**Work task**
Once you reach the line containing "Good Morning America (1078, 486)", copy it and every line after it exactly, through the end of the data below.

[Stored records]
"""
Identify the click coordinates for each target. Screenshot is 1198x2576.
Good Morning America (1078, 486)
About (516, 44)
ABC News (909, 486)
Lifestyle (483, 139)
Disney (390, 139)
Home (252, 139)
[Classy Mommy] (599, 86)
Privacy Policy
"""
**Solution**
Good Morning America (1078, 486)
About (516, 44)
ABC News (909, 486)
Lifestyle (483, 139)
Disney (390, 139)
Home (252, 139)
[Classy Mommy] (599, 86)
Privacy Policy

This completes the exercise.